TASK REQUIREMENTS ▸ If a line in the entries includes "word", show that line.

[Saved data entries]

┏━━

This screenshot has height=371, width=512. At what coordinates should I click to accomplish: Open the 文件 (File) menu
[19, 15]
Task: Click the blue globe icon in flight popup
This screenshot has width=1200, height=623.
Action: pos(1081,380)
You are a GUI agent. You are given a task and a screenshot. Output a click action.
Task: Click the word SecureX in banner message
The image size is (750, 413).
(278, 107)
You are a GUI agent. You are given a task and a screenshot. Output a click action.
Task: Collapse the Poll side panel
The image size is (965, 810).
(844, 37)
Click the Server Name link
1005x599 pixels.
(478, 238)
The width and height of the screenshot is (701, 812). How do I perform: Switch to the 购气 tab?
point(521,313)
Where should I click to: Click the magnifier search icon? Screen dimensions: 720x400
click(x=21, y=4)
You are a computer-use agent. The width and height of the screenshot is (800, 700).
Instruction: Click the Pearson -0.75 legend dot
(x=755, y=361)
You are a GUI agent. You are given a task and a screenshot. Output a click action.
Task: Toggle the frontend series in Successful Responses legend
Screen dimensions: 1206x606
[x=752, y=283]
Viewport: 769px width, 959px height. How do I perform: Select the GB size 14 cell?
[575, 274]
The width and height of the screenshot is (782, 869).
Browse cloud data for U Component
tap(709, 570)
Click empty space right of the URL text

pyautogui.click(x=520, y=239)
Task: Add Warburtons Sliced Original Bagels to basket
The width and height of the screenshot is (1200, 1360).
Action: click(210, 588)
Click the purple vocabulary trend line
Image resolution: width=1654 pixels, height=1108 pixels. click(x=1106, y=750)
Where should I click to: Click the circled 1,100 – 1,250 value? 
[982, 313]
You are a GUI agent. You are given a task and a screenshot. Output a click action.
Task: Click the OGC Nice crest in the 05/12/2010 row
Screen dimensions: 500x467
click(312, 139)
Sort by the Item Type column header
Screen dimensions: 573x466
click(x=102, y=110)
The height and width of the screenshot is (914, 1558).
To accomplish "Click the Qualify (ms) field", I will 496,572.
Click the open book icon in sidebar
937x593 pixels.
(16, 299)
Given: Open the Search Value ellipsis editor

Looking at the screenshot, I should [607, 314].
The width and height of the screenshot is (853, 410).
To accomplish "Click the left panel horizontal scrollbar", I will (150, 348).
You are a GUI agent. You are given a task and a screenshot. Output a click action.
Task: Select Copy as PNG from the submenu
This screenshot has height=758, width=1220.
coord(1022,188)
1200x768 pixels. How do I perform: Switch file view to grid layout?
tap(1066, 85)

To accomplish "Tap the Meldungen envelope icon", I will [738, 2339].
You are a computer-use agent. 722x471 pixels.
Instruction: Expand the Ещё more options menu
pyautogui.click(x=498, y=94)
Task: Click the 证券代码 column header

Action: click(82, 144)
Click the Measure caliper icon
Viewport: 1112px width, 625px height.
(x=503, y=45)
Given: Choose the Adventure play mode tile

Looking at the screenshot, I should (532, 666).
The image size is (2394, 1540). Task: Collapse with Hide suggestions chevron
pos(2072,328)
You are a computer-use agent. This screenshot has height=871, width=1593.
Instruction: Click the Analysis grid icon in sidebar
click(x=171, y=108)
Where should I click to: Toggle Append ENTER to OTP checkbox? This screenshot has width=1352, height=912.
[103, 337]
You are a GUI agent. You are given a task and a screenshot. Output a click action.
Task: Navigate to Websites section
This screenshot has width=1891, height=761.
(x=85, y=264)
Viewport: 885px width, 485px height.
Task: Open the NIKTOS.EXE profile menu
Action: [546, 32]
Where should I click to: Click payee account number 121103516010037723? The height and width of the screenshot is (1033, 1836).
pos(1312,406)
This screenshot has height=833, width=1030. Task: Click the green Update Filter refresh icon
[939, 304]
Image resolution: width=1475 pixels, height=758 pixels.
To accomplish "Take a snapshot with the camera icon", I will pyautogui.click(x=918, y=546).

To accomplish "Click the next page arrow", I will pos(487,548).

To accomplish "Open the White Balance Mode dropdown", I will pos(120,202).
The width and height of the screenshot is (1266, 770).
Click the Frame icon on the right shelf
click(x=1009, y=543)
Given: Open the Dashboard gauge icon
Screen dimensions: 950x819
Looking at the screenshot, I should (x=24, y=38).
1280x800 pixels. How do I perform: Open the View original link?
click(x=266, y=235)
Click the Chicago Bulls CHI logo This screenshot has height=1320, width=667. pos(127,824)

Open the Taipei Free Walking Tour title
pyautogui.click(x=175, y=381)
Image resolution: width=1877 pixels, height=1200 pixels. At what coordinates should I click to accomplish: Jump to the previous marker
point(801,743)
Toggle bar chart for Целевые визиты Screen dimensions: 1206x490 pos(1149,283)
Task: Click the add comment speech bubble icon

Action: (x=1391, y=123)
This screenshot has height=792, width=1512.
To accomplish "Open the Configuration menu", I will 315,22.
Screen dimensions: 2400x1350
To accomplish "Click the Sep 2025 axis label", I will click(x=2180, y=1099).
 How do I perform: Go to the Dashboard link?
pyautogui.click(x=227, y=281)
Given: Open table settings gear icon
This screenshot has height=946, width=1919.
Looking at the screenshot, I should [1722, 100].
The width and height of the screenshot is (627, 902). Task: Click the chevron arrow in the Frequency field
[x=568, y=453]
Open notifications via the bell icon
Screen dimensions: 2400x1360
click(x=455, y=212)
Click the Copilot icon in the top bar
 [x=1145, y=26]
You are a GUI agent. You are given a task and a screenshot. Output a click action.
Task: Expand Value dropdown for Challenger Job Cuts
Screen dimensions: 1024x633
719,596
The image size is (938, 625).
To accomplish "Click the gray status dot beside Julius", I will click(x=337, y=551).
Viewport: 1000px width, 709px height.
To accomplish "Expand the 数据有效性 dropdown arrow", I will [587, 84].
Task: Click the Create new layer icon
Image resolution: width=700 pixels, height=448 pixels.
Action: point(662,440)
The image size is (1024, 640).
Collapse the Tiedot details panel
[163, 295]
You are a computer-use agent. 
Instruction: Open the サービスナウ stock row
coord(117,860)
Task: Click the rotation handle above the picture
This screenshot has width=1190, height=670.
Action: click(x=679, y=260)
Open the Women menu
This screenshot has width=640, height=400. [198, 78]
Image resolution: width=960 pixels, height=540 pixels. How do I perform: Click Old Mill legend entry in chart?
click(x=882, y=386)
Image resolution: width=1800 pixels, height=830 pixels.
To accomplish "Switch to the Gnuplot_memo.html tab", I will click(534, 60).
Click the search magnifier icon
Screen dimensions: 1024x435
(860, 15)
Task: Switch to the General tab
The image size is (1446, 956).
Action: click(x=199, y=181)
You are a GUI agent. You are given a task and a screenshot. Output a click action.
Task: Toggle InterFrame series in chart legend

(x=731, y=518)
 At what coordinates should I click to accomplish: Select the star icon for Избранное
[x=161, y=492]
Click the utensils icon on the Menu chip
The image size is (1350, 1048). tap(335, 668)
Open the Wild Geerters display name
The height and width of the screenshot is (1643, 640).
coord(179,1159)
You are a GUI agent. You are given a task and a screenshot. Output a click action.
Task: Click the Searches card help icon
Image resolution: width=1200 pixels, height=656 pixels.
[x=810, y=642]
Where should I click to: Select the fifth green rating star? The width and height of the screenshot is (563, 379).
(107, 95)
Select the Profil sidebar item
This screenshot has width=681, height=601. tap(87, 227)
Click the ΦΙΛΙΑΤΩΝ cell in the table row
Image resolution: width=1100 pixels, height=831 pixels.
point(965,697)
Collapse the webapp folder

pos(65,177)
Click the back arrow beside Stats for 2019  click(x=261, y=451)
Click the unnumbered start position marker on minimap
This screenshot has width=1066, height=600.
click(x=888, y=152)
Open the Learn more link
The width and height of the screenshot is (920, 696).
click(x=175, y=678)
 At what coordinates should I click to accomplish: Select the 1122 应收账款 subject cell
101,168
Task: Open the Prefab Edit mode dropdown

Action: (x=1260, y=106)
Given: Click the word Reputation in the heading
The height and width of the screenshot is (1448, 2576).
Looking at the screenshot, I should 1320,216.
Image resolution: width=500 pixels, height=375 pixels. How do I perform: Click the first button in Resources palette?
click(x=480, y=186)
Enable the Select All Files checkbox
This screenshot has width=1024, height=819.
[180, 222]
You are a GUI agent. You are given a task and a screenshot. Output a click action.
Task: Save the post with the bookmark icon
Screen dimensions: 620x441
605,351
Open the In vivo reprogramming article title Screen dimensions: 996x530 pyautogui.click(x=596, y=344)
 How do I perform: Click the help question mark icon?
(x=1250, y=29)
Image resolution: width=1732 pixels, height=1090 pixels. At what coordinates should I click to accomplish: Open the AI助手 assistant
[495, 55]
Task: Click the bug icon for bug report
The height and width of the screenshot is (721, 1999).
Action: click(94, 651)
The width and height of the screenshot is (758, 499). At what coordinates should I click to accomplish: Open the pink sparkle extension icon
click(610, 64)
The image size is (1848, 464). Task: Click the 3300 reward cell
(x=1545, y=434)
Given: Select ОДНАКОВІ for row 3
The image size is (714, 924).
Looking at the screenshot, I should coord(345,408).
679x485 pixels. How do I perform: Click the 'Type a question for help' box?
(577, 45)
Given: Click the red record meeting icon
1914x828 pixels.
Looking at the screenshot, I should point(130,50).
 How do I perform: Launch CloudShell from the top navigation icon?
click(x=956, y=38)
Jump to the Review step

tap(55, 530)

┗━━

OUTPUT BELOW ▸
Task: Click the word SecureX in banner message
Given: Click the word Reputation in the heading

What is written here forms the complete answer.